> **PASSAGE TO READ**:
[w3c/manifest] Remove "steps to programmatically determine the directionality of a member" (#742)

Following up from https://github.com/w3c/manifest/issues/676#issuecomment-442658368, this seems to be unnecessary.

We currently have this normative text:

> When the base direction is "`auto`" the user agent *MUST* run the steps to programmatically determine the directionality of a member - and use the resulting text-direction value to assist in displaying the value of the member.
>
> The **steps to programmatically determine the directionality of a member** are as follows. The algorithm takes the *value* of a member.
>
> 1. Find the first character (in logical order) of the *value* that is of bidirectional character type L, AL, or R [[BIDI](https://www.unicode.org/reports/tr9/tr9-37.html)].
> 2. If such a character is found and it is of bidirectional character type AL or R, return "`rtl`".
> 3. Otherwise, return "`ltr`".

This seems entirely redundant for the text in [BIDI](http://unicode.org/reports/tr9/#P2):

> P2. In each paragraph, find the first character of type L, AL, or R while skipping over any characters between an isolate initiator and its matching PDI or, if it has no matching PDI, the end of the paragraph.

> **LISTED RECORDS**:
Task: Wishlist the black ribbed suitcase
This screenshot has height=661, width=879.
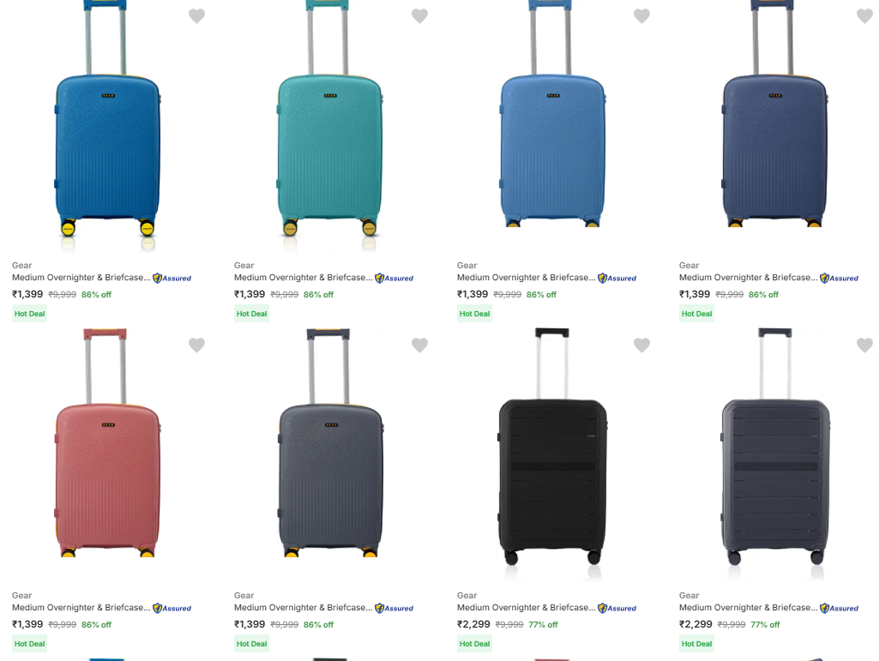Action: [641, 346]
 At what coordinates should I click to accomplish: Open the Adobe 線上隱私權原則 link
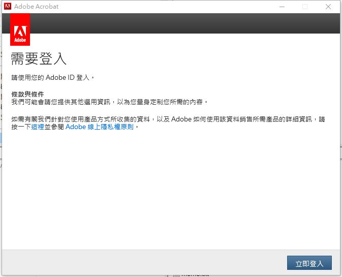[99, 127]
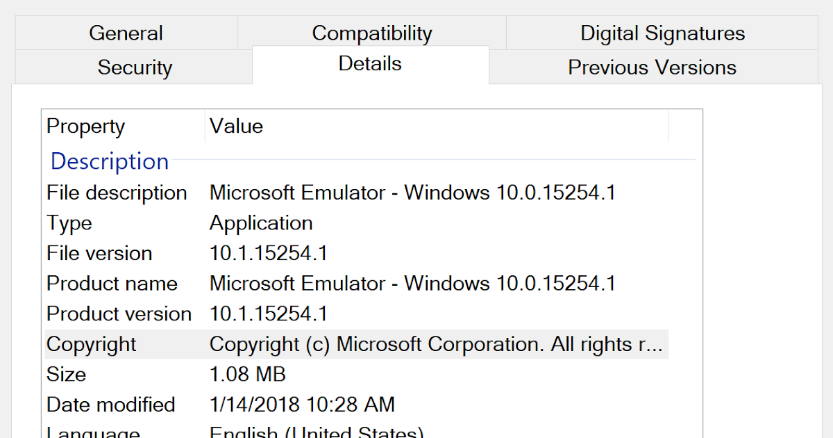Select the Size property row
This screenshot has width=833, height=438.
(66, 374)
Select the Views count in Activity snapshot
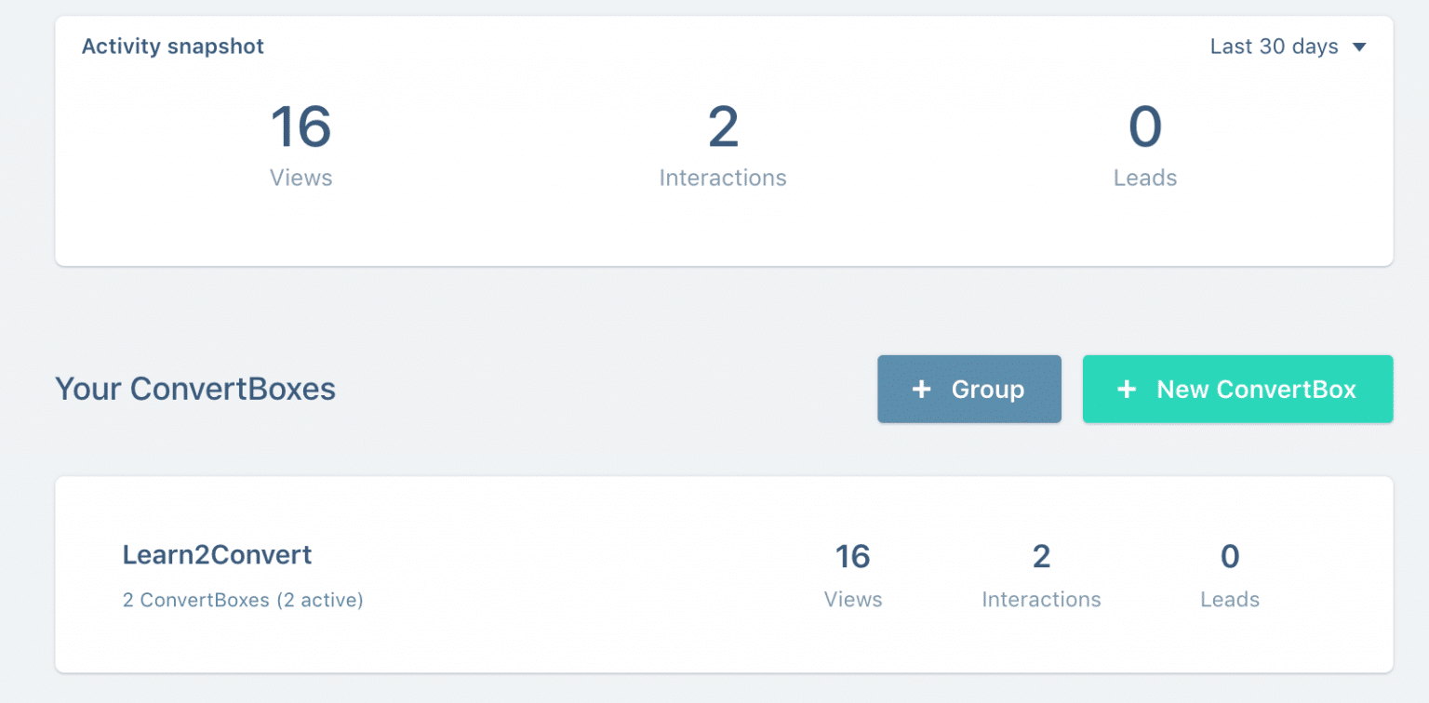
* * *
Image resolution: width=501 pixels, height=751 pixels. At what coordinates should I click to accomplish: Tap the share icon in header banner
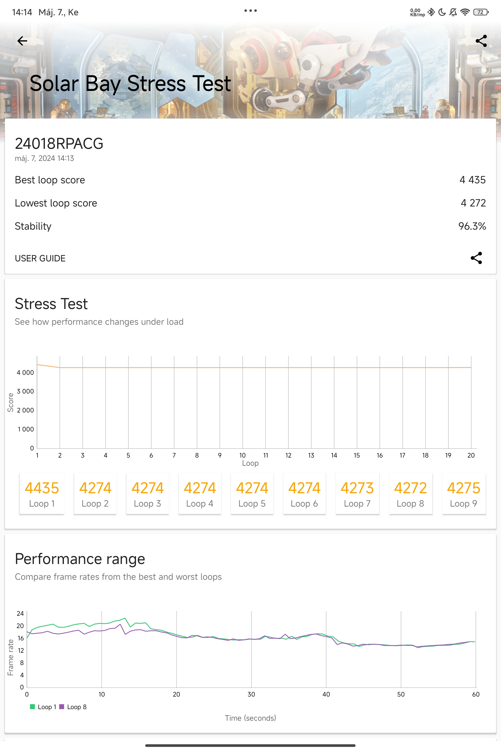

> **EXERCISE TASKS**:
A - In the issue about removing the directionality steps from the manifest, what do those steps return when the first strong character found is of bidirectional type AL or R?
B - Continue the issue about removing the manifest's directionality steps from where it stops.

> **RESPONSES TO THE TASKS**:
A - "rtl"

B -
>
> ...
>
> P3. If a character is found in P2 and it is of type AL or R, then set the paragraph embedding level to one; otherwise, set it to zero.
>
> Whenever a higher-level protocol specifies the paragraph level, rules P2 and P3 may be overridden

Manifest is overriding rules P2 and P3, legitimately when `dir` is "`left`" or "`right`", but when `dir` is "`auto`", we unnecessarily override it with almost the exact same rule, only less robust (since we do not take isolates into account).

I suggest we drop this text and simply say that we only override BIDI when `dir` is "`left`" or "`right`".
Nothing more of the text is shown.